Support (or not) for the Asylum Hill Congregational Church

04/01/1864 |


During this month, other Hartford churches held meetings at which their representatives passed resolutions in support of the new Congregational church on Asylum Hill. 

OR:  they held a joint meeting of an advisory committee and accomplished the same result.

Neat little tidbit

At least one letter did arrive in response to this effort, and it came from North Congregational Church.  The letter, which was signed by the church’s clerk, Theodore Lyman, who along with his father Christopher, would eventually join Asylum Hill Congregational Church.  Christopher, who at the time of his death was the largest stockholder in the Harford Fire Insurance Company, apparently donated the funds for the church bell.  Theodore lived at 22 Woodland Street, now the Town and County Club.

Trust but verify

Along with deciding to move forward on February 3, the men assembled at that meeting also agreed to seek the advice of the other churches in the city due to the magnitude of this decision. They addressed a circular letter to the churches at or shortly after this meeting – it’s not clear when exactly that letter went out or what then happened next.  Either the existing Congregational churches agreed to attend (or convene) a meeting to discuss this question, or they simply met among themselves and sent letters of support (or not, in the case of North Congregational Church).  In any event, the other churches seem to have acted in April, with Atwood Collins saying they came together at one meeting and F. Irvin DavisL2 and Melva SwartzL3 saying the met on their own at separate meetings.

Put into context

Atwood Collins had read the letter from North Congregational Church, which he said was “on file” at Asylum Hill Congregational Church.  Collins summarized the letter as saying that North Congregational declined to send delegates to the advisory meeting because “they were too much interested.”  During this period of time, North Congregational was contemplating or had already decided to relocate from Main Street to the corner of Asylum and High Streets, where it would become the Park Congregational Church.  It seems likely that they considered they had some claim to keeping members of their church who lived on the Hill, 33 of whom would leave North Congregational to become original members of Asylum Hill Congregational.

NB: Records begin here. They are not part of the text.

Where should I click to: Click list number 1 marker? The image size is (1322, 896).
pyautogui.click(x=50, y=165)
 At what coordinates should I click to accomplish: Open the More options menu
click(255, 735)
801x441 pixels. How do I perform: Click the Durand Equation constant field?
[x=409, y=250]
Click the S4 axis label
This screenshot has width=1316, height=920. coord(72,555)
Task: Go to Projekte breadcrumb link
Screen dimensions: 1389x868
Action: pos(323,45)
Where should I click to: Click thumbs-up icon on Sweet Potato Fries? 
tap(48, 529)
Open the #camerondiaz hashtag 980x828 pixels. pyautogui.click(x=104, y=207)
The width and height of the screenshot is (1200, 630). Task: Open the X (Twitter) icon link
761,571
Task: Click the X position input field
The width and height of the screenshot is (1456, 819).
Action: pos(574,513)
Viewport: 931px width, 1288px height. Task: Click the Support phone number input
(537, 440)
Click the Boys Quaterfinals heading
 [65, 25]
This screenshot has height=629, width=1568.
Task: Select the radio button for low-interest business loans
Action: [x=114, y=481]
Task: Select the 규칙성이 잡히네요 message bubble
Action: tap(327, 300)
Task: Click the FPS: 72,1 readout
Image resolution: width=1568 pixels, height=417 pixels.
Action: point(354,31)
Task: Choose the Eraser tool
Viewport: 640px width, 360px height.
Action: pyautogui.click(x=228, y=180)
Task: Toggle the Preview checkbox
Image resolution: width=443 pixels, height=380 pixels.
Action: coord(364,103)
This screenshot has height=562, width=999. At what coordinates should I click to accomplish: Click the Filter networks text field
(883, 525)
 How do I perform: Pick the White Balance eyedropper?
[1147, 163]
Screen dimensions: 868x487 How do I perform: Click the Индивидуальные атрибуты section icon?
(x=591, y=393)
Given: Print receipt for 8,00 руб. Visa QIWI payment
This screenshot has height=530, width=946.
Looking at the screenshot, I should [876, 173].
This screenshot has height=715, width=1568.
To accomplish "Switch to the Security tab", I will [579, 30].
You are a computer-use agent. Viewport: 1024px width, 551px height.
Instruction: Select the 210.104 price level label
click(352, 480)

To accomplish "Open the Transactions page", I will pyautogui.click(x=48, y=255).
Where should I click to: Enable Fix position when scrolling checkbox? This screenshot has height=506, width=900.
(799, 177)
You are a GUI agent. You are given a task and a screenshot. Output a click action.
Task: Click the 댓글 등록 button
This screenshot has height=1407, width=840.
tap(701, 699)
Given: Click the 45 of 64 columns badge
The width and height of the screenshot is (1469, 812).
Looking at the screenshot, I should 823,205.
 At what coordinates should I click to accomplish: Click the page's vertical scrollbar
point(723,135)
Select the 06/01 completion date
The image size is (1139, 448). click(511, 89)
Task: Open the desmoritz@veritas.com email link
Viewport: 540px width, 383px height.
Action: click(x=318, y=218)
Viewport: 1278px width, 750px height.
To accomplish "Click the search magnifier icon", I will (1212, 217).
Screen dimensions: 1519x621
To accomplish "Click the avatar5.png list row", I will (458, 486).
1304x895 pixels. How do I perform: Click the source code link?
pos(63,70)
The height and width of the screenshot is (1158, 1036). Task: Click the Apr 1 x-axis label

Swartz, Melva J., “Hill Church Will Observe Anniversary,” Hartford Courant, March 18, 1940, page 1.

Unattributed, “Fiftieth Anniversary of the Asylum Hill Congregational Church,” Hartford Courant, February 14, 1915, page X5

Unattributed, “History of the Hill Church – F. Irvin Davis Gives It in Brief,” Hartford Courant, March 2, 1908, page 4.

Unattributed, “Rev. Dr. Joseph H. Twichell Honored at Anniversary of His Church,” Hartford Courant, March 24, 1915, page 16.